Crispy Baked Eggplant with Fresh Marinara

This is an example of a meal that Solin would create to include in your personalized meal plan.

Crispy Baked Eggplant with Fresh Marinara

YOUR SOLIN GENERATED RECIPE

Crispy Baked Eggplant with Fresh Marinara

Enjoy a satisfying dish featuring tender baked eggplant rounds with a crisp almond flour coating, complemented by savory lean turkey sausage, melty part-skim mozzarella, and a sprinkle of Parmesan. Topped with a bright, homemade marinara sauce infused with garlic, fresh basil, and a drizzle of olive oil, this recipe delivers a delightful balance of textures and flavors ideal for any meal of the day.

NUTRITION

516kcal
Protein
40.8g
Fat
31.4g
Carbs
30.1g

SERVINGS

1 serving

INGREDIENTS

1 medium Eggplant (200g)

3 ounces Lean Turkey Sausage

1/3 cup Part-Skim Mozzarella (30g)

2 tbsp Grated Parmesan Cheese (10g)

1/2 cup Homemade Fresh Marinara Sauce (125g)

1 clove Garlic

5 sprigs Fresh Basil

1 tsp Extra Virgin Olive Oil

1/4 cup Almond Flour (28g)

PREPARATION

  • 1

    Preheat your oven to 425°F (220°C) and line a baking sheet with parchment paper.

  • 2

    Slice the eggplant into 1/4-inch thick round slices. Lightly sprinkle salt on the slices and let them sit for 10 minutes to draw out moisture, then pat dry with paper towels.

  • 3

    Prepare the coating by placing almond flour in a shallow dish. Dip each eggplant slice into the almond flour, ensuring an even coating on both sides.

  • 4

    Place the coated eggplant slices on the baking sheet and bake for 20-25 minutes, flipping halfway through, until they start to turn golden and crispy.

  • 5

    While the eggplant bakes, heat a small pan over medium heat. Add the lean turkey sausage and break it apart, cooking until it is evenly browned. Remove from heat and set aside.

  • 6

    In a saucepan, combine the homemade marinara sauce, finely minced garlic, torn fresh basil leaves, and extra virgin olive oil. Simmer on low heat for about 5 minutes to let the flavors meld.

  • 7

    Once the eggplant slices are crispy, remove them from the oven.

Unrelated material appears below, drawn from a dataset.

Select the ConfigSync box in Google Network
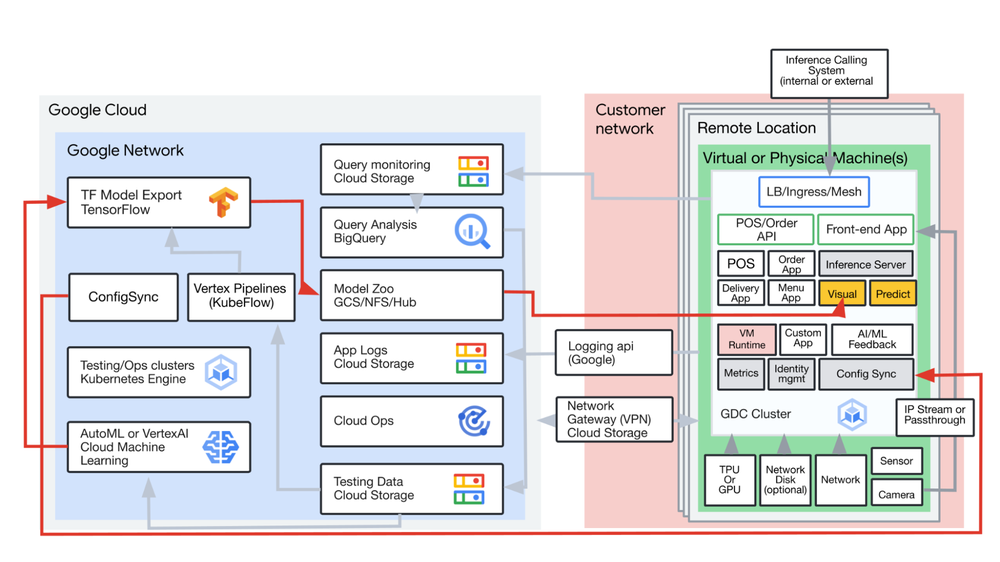This screenshot has width=1000, height=562. [x=123, y=297]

Top each slice with a spoonful of turkey sausage, a sprinkle of part-skim mozzarella, and a dusting of grated Parmesan cheese.

  • 8

    Return the topped eggplant slices to the oven for another 5 minutes, or until the cheeses have melted and become bubbly.

  • 9

    Plate the baked eggplant medallions and drizzle with the warm marinara sauce. Garnish with a few extra basil leaves and serve immediately.